▸ Task directions: Repeat the following items word for word, starting at the line that contains "View related objects via the chain link icon" and stopping after the line that contains "Action: coord(269,221)".

Data records:
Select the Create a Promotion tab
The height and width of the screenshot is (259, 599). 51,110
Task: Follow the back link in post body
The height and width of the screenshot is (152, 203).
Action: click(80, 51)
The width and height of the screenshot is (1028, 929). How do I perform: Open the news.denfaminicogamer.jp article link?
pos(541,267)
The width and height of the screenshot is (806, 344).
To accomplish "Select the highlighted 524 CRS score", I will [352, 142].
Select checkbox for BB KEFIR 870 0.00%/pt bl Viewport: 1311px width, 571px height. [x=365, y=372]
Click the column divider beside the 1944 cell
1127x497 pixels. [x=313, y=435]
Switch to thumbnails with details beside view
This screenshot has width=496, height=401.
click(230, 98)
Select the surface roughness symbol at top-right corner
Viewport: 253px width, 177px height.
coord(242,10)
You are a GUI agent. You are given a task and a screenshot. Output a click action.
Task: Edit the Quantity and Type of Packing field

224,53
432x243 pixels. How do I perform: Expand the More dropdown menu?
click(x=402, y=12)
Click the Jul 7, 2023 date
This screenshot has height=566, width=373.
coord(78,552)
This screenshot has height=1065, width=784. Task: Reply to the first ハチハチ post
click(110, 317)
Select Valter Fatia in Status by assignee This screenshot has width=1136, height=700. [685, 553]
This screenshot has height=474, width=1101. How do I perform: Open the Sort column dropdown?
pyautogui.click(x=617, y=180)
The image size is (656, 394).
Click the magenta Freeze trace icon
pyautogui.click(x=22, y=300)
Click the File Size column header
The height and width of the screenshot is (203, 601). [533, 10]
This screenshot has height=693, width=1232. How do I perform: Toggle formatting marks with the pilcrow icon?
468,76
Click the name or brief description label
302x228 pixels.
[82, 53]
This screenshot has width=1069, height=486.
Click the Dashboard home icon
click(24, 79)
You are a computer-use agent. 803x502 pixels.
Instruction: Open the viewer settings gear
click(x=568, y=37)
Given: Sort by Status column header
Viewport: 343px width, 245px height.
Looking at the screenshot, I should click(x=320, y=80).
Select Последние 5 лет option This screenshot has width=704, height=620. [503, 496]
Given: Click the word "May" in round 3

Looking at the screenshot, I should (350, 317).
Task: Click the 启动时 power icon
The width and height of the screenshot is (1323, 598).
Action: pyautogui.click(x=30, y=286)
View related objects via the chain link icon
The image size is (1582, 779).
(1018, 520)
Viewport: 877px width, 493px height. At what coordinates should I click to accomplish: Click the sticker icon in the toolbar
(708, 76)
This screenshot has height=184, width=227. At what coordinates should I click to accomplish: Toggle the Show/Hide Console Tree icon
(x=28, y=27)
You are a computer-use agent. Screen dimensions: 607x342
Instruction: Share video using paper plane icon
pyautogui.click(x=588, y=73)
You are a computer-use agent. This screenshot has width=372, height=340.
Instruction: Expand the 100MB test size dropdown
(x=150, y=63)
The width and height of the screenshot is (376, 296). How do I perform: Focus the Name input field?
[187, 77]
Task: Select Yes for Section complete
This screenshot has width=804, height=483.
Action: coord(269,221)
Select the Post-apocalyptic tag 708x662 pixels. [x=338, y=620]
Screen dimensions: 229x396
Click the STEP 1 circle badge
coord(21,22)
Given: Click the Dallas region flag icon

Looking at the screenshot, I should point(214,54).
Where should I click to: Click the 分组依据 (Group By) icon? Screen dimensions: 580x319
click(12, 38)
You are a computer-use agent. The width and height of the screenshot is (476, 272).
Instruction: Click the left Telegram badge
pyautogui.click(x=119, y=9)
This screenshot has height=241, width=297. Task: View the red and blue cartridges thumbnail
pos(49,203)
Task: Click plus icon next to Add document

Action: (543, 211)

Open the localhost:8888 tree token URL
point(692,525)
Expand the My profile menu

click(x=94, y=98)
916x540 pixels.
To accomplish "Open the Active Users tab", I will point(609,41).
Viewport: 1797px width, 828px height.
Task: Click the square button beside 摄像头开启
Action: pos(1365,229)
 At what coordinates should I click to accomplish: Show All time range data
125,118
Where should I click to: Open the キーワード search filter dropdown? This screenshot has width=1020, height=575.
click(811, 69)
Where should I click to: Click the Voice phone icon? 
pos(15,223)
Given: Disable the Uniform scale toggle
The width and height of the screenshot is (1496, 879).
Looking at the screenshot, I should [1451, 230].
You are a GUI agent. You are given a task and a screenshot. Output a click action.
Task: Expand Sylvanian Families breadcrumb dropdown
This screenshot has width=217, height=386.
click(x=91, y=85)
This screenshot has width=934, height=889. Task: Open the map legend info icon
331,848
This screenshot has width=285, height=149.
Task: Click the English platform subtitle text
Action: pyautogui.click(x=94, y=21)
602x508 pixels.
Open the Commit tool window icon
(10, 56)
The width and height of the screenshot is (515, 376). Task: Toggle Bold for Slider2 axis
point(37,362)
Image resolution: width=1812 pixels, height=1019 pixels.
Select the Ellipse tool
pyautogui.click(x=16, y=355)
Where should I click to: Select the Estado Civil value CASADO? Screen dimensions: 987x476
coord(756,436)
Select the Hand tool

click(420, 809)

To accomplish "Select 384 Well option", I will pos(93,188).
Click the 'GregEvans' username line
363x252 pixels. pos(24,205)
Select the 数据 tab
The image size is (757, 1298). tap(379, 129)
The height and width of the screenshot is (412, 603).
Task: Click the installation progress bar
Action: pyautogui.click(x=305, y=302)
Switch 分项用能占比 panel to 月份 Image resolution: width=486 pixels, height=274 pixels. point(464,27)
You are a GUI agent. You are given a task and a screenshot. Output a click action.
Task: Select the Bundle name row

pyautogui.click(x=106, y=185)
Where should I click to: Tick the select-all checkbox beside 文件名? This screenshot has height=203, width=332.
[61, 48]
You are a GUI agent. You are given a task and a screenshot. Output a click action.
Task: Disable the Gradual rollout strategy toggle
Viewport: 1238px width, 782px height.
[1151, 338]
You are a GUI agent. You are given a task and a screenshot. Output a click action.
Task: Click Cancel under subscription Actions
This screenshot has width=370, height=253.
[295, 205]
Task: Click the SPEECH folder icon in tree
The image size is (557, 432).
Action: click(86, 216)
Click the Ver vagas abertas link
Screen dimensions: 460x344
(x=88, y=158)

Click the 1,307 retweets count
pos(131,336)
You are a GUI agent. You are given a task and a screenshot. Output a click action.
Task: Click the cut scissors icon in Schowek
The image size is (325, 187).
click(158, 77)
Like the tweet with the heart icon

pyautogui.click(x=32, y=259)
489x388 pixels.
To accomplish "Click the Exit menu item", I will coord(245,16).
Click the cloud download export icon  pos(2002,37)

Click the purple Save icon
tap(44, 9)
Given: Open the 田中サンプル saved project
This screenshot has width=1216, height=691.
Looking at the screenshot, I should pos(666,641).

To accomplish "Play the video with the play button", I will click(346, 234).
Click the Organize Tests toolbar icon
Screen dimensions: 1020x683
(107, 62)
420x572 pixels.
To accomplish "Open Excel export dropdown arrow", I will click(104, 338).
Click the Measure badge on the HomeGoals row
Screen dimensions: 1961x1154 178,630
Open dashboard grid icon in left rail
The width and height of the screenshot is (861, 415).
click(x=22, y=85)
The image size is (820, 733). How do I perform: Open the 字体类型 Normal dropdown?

▸ Result for this task:
View related objects via the chain link icon
The image size is (1582, 779).
(1018, 520)
Viewport: 877px width, 493px height. At what coordinates should I click to accomplish: Click the sticker icon in the toolbar
(708, 76)
This screenshot has height=184, width=227. At what coordinates should I click to accomplish: Toggle the Show/Hide Console Tree icon
(x=28, y=27)
You are a computer-use agent. Screen dimensions: 607x342
Instruction: Share video using paper plane icon
pyautogui.click(x=588, y=73)
You are a computer-use agent. This screenshot has width=372, height=340.
Instruction: Expand the 100MB test size dropdown
(x=150, y=63)
The width and height of the screenshot is (376, 296). How do I perform: Focus the Name input field?
[187, 77]
Task: Select Yes for Section complete
This screenshot has width=804, height=483.
Action: coord(269,221)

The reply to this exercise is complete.